Emilia ve Linda birlikte oturuyordu. Linda, "Liam fena dayak yedi... umarım iyidir." Emilia omuzlarını silkeledi, "Biraz hak etti sanki?" dedi. Linda kafasını salladı. "Babasıyla nasıl böyle konuşabilir ki? Benim babam olsaydı ona asla böyle davranmazdım. Baba sevgisi nasıl bir şey acaba?" Emilia, Linda'ya baktı. Sahip olduğu tek kişi onun üvey kız kardeşiydi. Ama o da ölmüştü. Linda'ya yaklaştı ve ona sarıldı. Sonra da yanağından öptü. "Arkadaş sevgisi nedir biliyorsun en azından." Emilia'nın yüzü kızardı. "Belki bir kız arkadaş sevgisini de... öğrenmek istersin?" Linda gözlerini kocaman açtı. Yanaklarının ısındığını hissetti. Emilia ile yüzleri yakınlaşıyordu. Birlikte öpüşmeye başladılar. Dudakları ayrıldıktan sonra birbirlerine baktılar. Linda, "Ah, haha... üzgünüm." dedi. Emilia ona bakıp gülümsedi. "Bende seni öpmek istemiştim. Hem... bu çok hoştu." birbirlerine bakıp gülümsediler. Ava arkalarındaydı. "Öhm." ikisi de irkilmişti. Ava'yı görünce kıpkırmızı kesildiler. "İlişkinizi tebrik ederim. Ama bir sorunumuz var." Emilia ve Linda birbirlerine baktı ve sonra Ava'ya döndüler. Emilia, "Ne sorunu? diye sordu. Ava, "Burada bi yabancı var. Yakaladık ama kim olduğunu bilmiyoruz." dedi. İkisi de ayağa kalktı ve başlarıyla Ava'yı onaylayıp onu takip ettiler.

Nicolas, "Ash, bu herifle ne yapacağız?"
"Bilmiyorum. Ama belki bir şeyler öğrenebiliriz."
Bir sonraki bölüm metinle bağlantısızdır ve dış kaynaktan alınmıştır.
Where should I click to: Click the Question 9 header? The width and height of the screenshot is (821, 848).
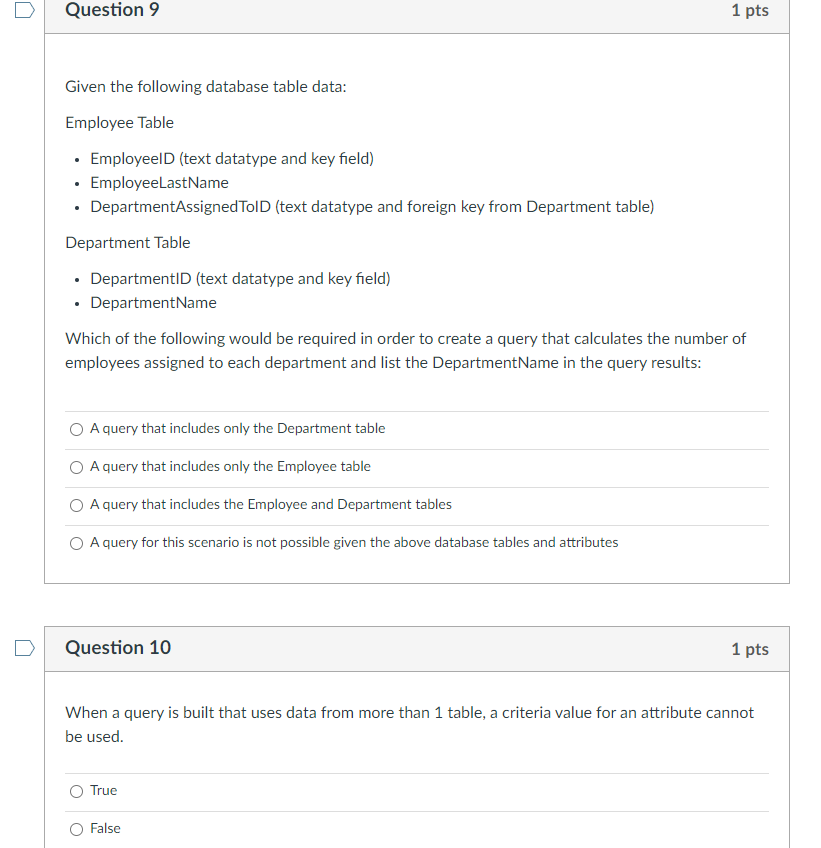(x=113, y=10)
"Ağzını bıçak açmıyor ki herifin."
"Bıçakla açarız o zaman."
"Ne yapacaksın?"
"Dedim ya, bıçakla açacağız." Nicolas, Ash'i izledi. Ash eline bir bıçak aldı ve adama doğru yürümeye başladı. Adamın gözlerini korku bürümüştü. Adamın yanına oturdu ve bıçakla oynamaya başladı. Onun gözlerinin içine baktı.
"Adın?"
"Nicolas!"
"Ne?" adamın birdenbire şekli değişmeye başladı. Nicolas'ın şeklini aldı. Ash durumun tehlikeli olduğunu fark edince adamın boynunu hızlıca kesti. Adam ölmüştü. Arkasını döndüğünde Nicolas'ın boynunun kanadığını gördü. Çok kan kaybettiği için oracıkta bayıldı. "Nicolas! Tanrım ne oluyor?!" Ava ve diğerleri hemen oraya geldi. Liam yardım etmiyordu. Sadece olanları izliyordu. Ava, "Liam! Buraya gel ve bize yardım et! Bu bir emir!" diye bağırdı. Liam arkasını döndü ve gitti. "LİAM!" Ash, Nicolas'ın boynunu sardı. Emilia tekerlekli sedyeyi getirdi. Nicolas'ı hemen oraya yatırdılar ve revir odasına götürdüler. Ash onlara buradan çıkmalarını emretti. Saatler geçti ama odadan kimse çıkmadı. Nicolas iki gün boyunca uyanmadı. Ash hep onun yanında bekledi. Bir şey yemiyor, içmiyordu. Nicolas gözlerini açtığında yorgunluktan uyuya kalmıştı. Ses telleri zarar görmüştü. Ölümsüz olduğu için bu konuda endişelenmelerine gerek yoktu. Ama bu zarar göremeyeceği anlamına gelmiyordu. Vücudu kendi kendini birkaç günde iyileştirebilirdi. Nicolas gözlerini açtığında doğrulmaya çalıştı ama eli kaydı ve yere batikon şişesini düşürdü. Şişenin kırılmasıyla birlikte Ash uyandı. Nicolas'ın uyandığını görünce gözleri doldu. Ona sarıldı.